ABD Kongresi’nin yaptırım kararı
ABD’nin gündemindeki “Türkiye’ye yardımları durdurma” konusu, 20 gün sonra Kıbrıs Barış Harekâtı nedeniyle boyut değiştirdi ve genişledi.
ABD Dışişleri Bakanı Kissinger, Rum lobisinin ve ABD Kongresi’nin baskısına rağmen, Türkiye’ye kapsamlı bir ambargodan yana değildi. Bunun hem Türk-Amerikan ilişkilerini hem de Türkiye-İsrail ilişkilerini olumsuz etkileyeceğini düşünüyordu.
Ancak hazırlanan “Türkiye’ye Yapılan Silah Satışlarının ve Verilen Askeri Kredilerin Durdurulması” adlı ambargo kararı 19 Eylül 1974’te Senatoda ve 24 Eylül 1974’te Temsilciler Meclisi’nde kabul edildi. ABD Başkanı Ford ambargo kararını veto etti.
Ancak ABD Kongresi bastırdı ve Ford 17 Aralık’ta Senato’dan, 18 Aralık’ta Temsilciler Meclisi’nden yeniden geçen ambargo kararını onaylamak zorunda kaldı. Karar resmi olarak 5 Şubat 1975’ten itibaren uygulanmaya başladı.
Türkiye’den ABD’ye sert yanıt
ABD’nin 5 Şubat’ta başlattığı ambargoya ilk yanıt bir hafta sonra verildi: 13 Şubat 1975’te Kıbrıs Türk Federe Devleti ilan edildi.

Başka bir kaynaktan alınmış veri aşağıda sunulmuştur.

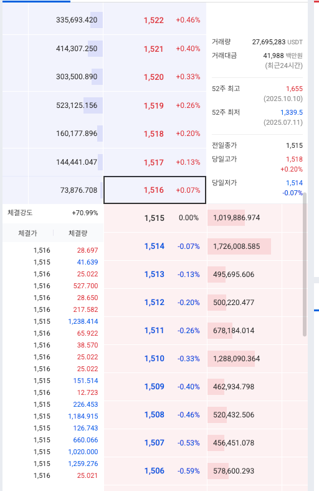Pick the 1,510 bid price level
This screenshot has height=491, width=319.
pos(155,359)
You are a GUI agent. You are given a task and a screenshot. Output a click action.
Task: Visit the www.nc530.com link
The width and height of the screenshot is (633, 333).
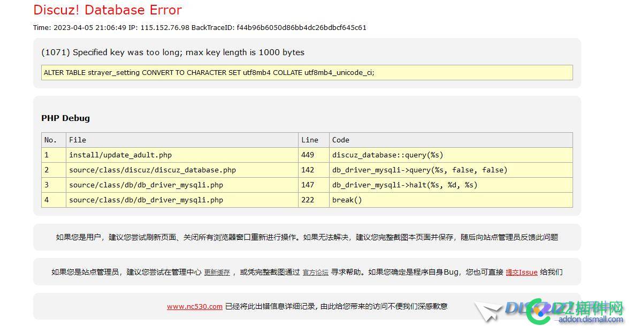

Solun etkisi nedeniyle kamuoyu ABD’ye sert tepki verilmesini istiyordu ancak o süreçte Türkiye’de ciddi iktidar boşluğu vardı. Çünkü 19 Eylül 1974’te Ecevit-Erbakan koalisyonu bozulmuştu ve tepki gösterebilmek için Demirel’in 31 Mart 1975’te 1. Milliyetçi Cephe hükümetini kurması gerekiyordu. Demirel, kamuoyunun beklentisi nedeniyle, muhalefetteki Ecevit’in de desteğini alarak ABD yaptırımına ağır yanıtlar vermeye başladı.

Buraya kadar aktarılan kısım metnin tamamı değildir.